Lundi 22 mars, pendant que je charge chez le voisin Pépito des boules de paille pour couvrir la plantation de patates, Damien et Laëtitia font un grand ménage sous le hangar en prévision de la journée des tulipes d’Agen. Cette année, la fête annuelle pousse des ramifications à la ferme avec l’inauguration du numéro 7 de la revue Le Citron qui nous est entièrement consacré. On s’en félicite, mais il va falloir faire propre: passage de débroussailleuse, installation d’écriteaux. À part ça, il faut planter des tomates, des courgettes, des concombres, des betteraves, des melons et des laitues. La maigreur des récoltes devient une aubaine, on peut se concentrer sur la saison qui vient. Laëtitia a quelques rendez-vous, et aussi une prestation de massages assis en entreprise toute la journée du jeudi.

Journée des tulipes 2021 - Ferme de Videau
Présentation de la ferme pendant la journée des tulipes (photo CEDP)

Le samedi 27 mars, la journée des tulipes bat un record de fréquentation, bien relayé par la presse et peut-être un peu aussi par mon passage éclair sur radio 4. Myriam Goulette est venue présenter la revue Le Citron, et Jacques Réjalot (c’est un copain du marché bio de Villeneuve-sur-Lot) ses vins de Buzet. Pour les adhérents du CEDP, je fais une petite présentation de notre projet agro-touristique. Beaucoup d’encouragements et de mots aimables en retour.
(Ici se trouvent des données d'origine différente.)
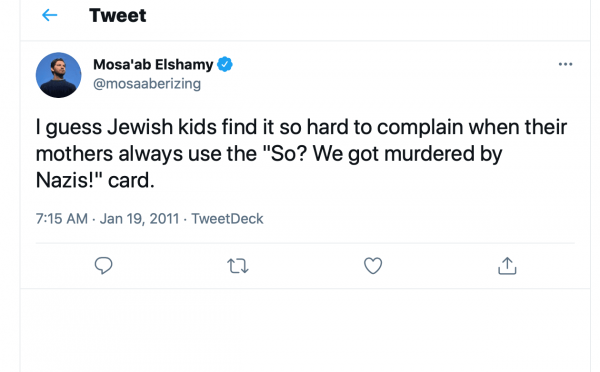Click the Jan 19, 2011 date

139,219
Mais on ne se relâche pas pour autant et le soir-même, toute les boules de paille acheminées depuis le village voisin ont finalement été déroulées sur la parcelle des pommes de terre. Le lendemain, c’est dimanche, mais il n’y a plus de dimanches qui tiennent: après le marché, on commence la plantation des patates.

Ces patates plantées avant la fin du mois de mars, c’est déjà en soi une bonne nouvelle. Mais quand le moteur du motoculteur démarre à nouveau, on en ferait presque la fête. Le lundi, je retrouve mes collègues au grand raout des maraîchers petite surface (le premier de l’année) et c’est une journée d’échange traditionnellement si riche et excitante que j’en sors davantage fatigué que d’une journée de boulot. Laëtitia et moi sommes plus ou moins enrhumés, sans doute un germe issu de la crèche, comme d’habitude. À moins que ce ne soit… le COVID? Damien, notre WWOOFeur de mars, n’a aucun symptôme. Il s’apprête à quitter la ferme en pleine troisième vague, car voilà que ça continue, encore. À nouveau, le confinement.